Information shown:

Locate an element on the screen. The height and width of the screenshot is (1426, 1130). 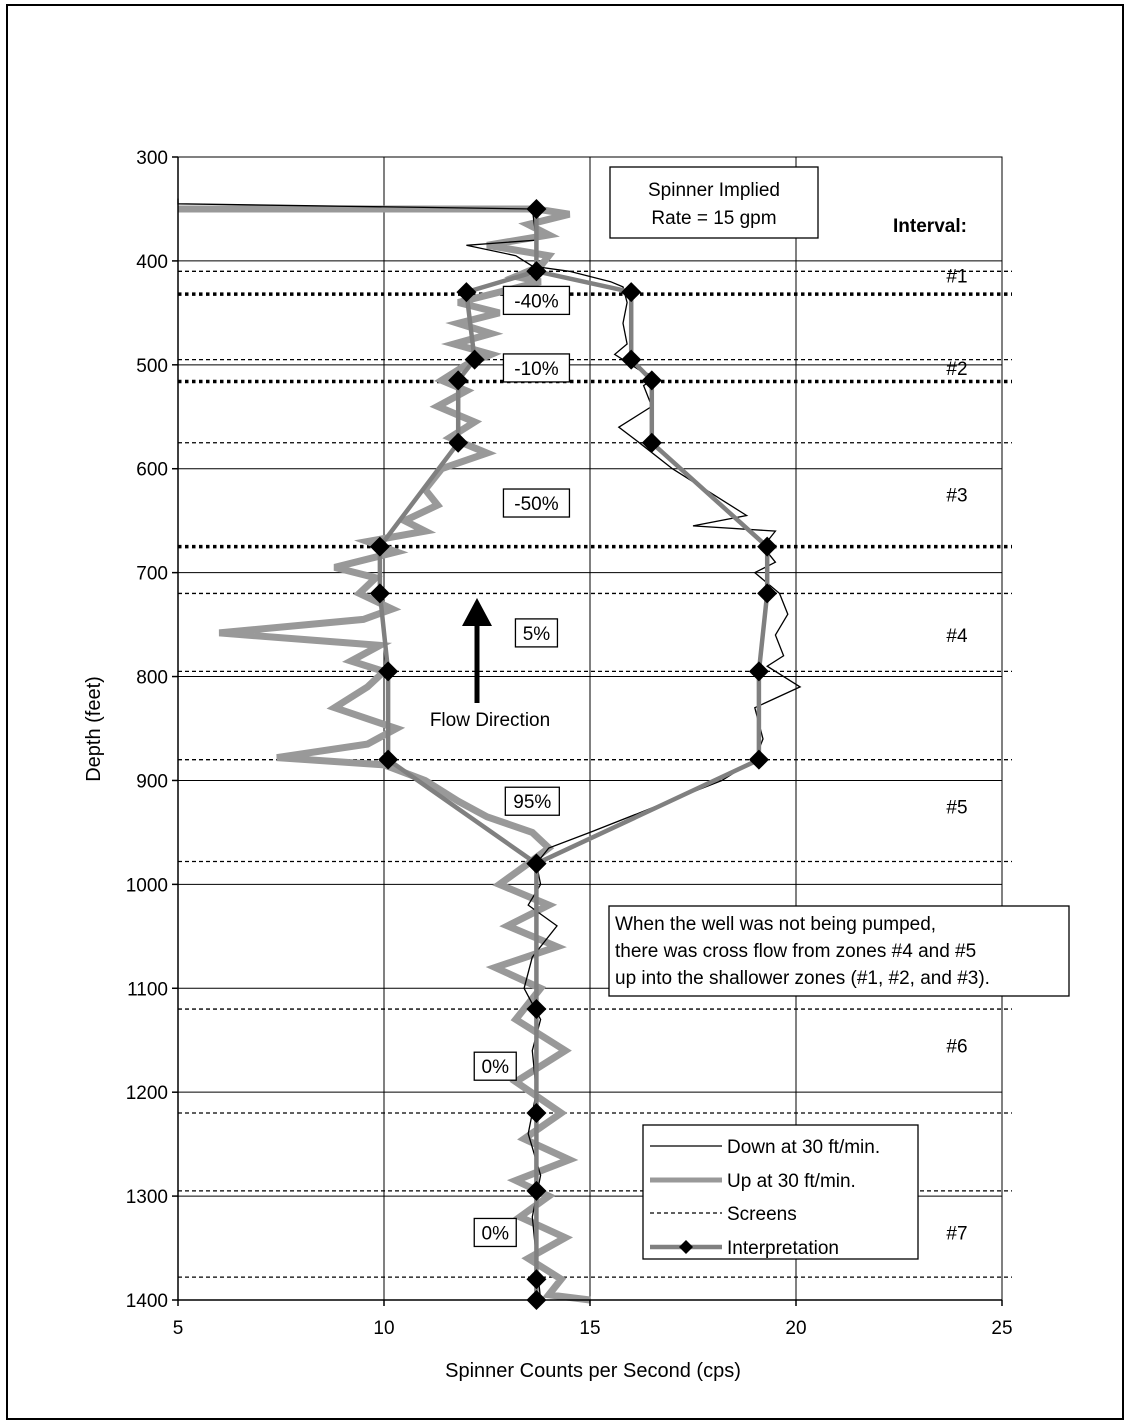
x-tick-label: 20 is located at coordinates (796, 1328).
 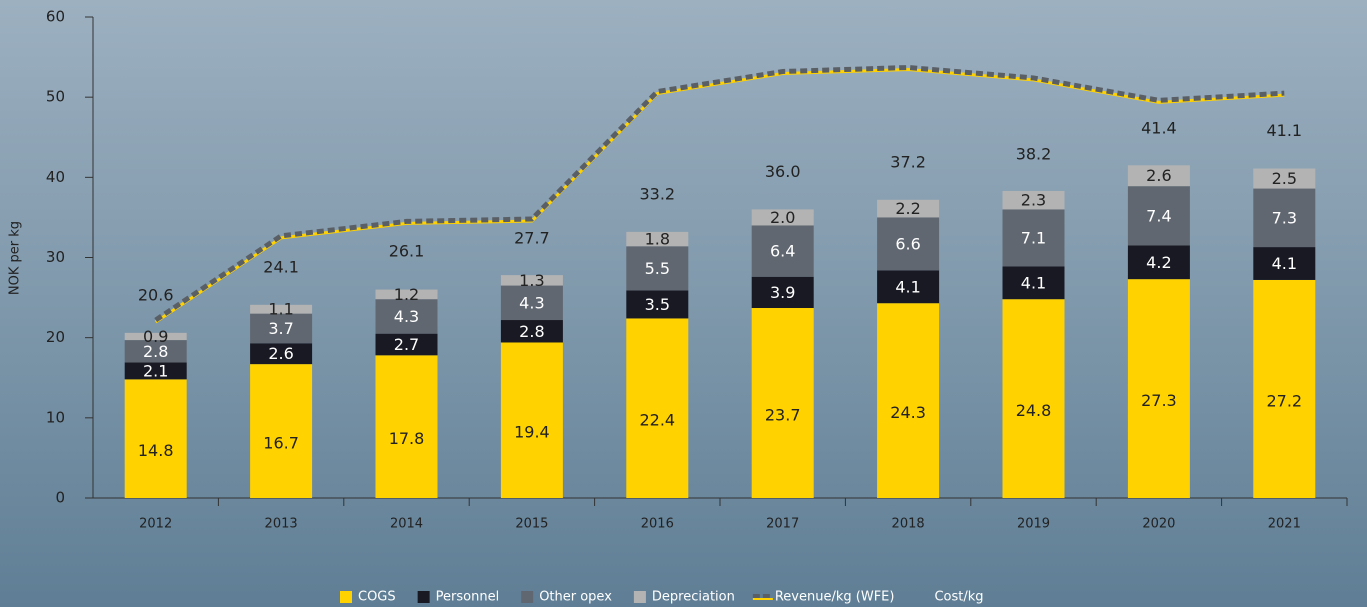 What do you see at coordinates (56, 417) in the screenshot?
I see `y-tick-label: 10` at bounding box center [56, 417].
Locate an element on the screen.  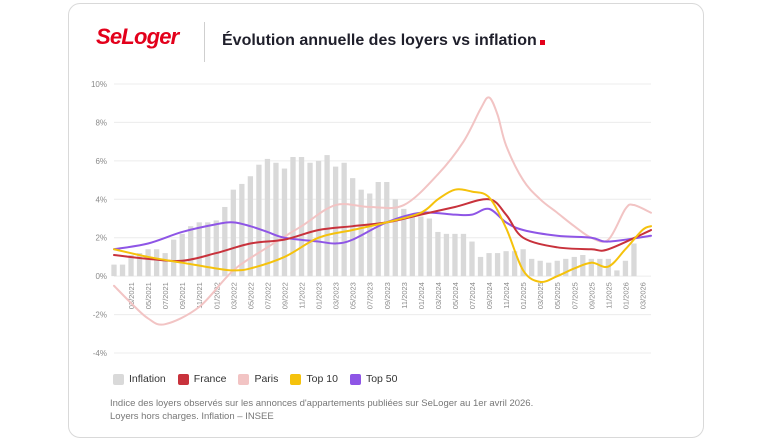
x-tick-label: 01/2025 is located at coordinates (524, 296).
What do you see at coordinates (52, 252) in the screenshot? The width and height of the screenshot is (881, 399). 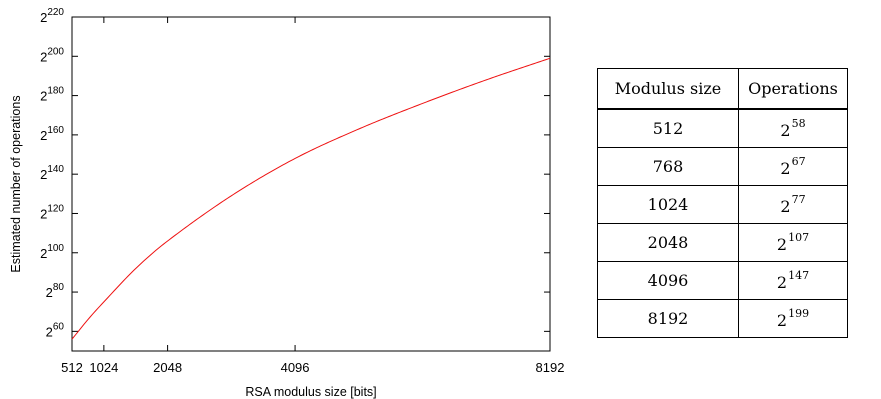 I see `y-tick-label: 2100` at bounding box center [52, 252].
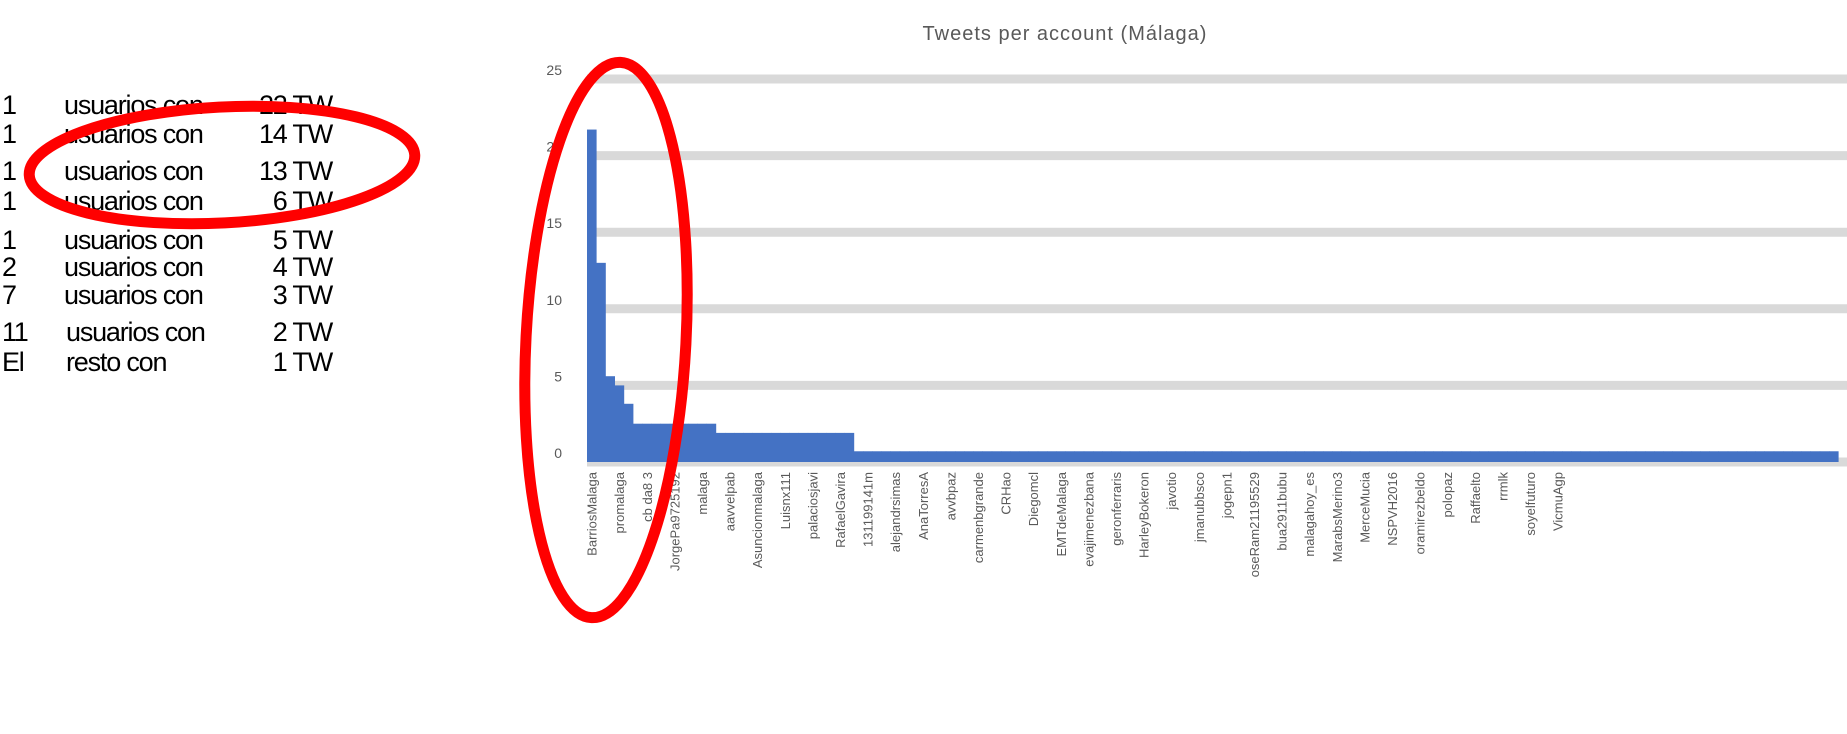 This screenshot has width=1847, height=734. What do you see at coordinates (812, 506) in the screenshot?
I see `x-tick-label: palaciosjavi` at bounding box center [812, 506].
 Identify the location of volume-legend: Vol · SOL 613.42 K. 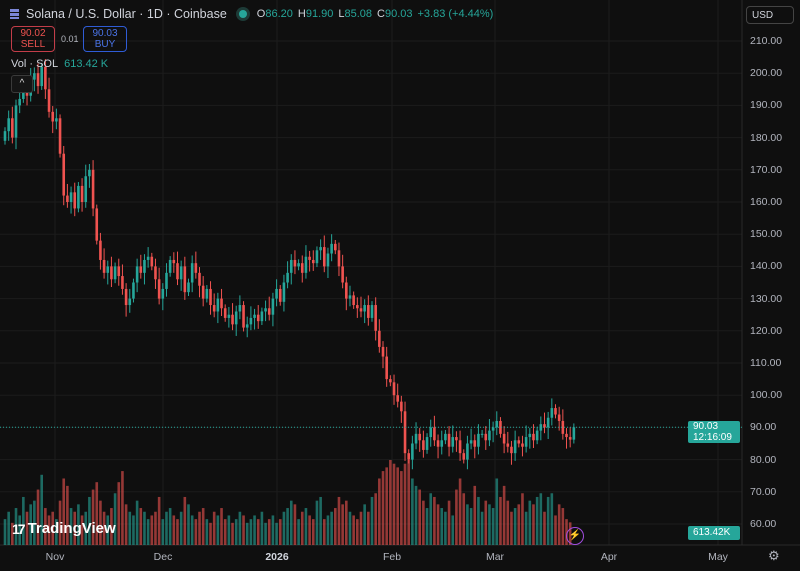
(60, 64).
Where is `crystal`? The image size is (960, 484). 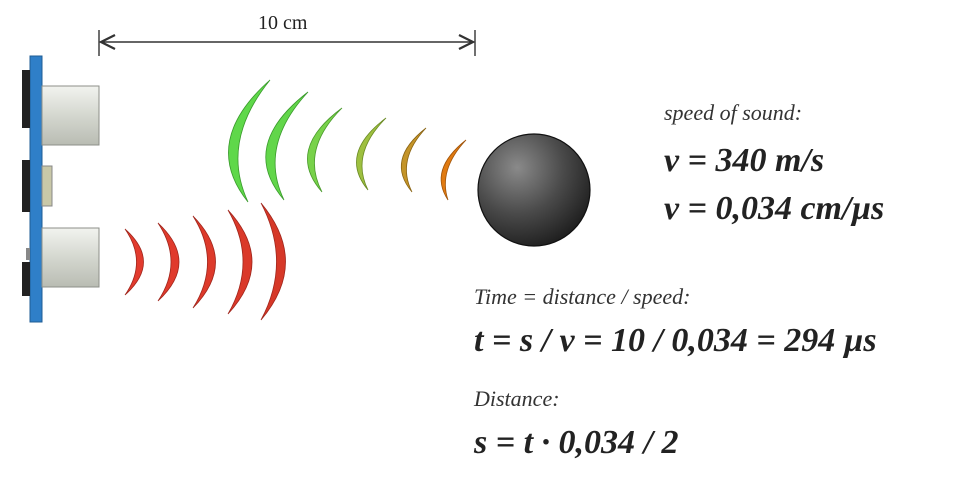
crystal is located at coordinates (47, 186).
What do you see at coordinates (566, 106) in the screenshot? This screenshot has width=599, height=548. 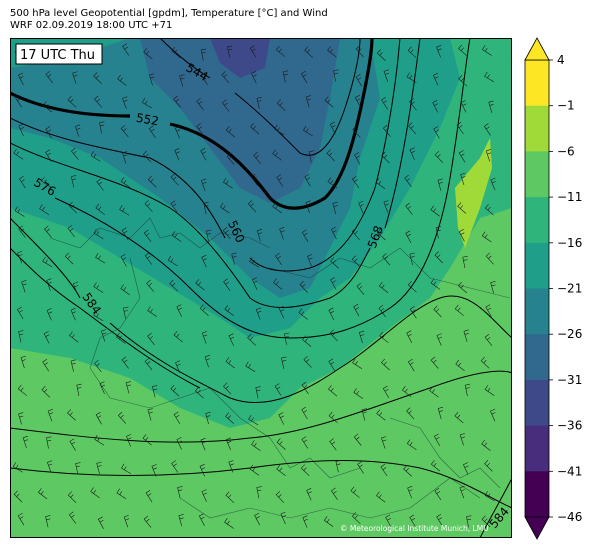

What you will do: Reproduce verbatim the stretch of records from the line containing "Identify the location" through the end of the records, omitting the pictures.

Result for this exercise:
 Identify the location of volume-legend: Vol · SOL 613.42 K. 
(60, 64).
Where is `crystal`? The image size is (960, 484). 
crystal is located at coordinates (47, 186).
What do you see at coordinates (566, 106) in the screenshot? This screenshot has width=599, height=548. 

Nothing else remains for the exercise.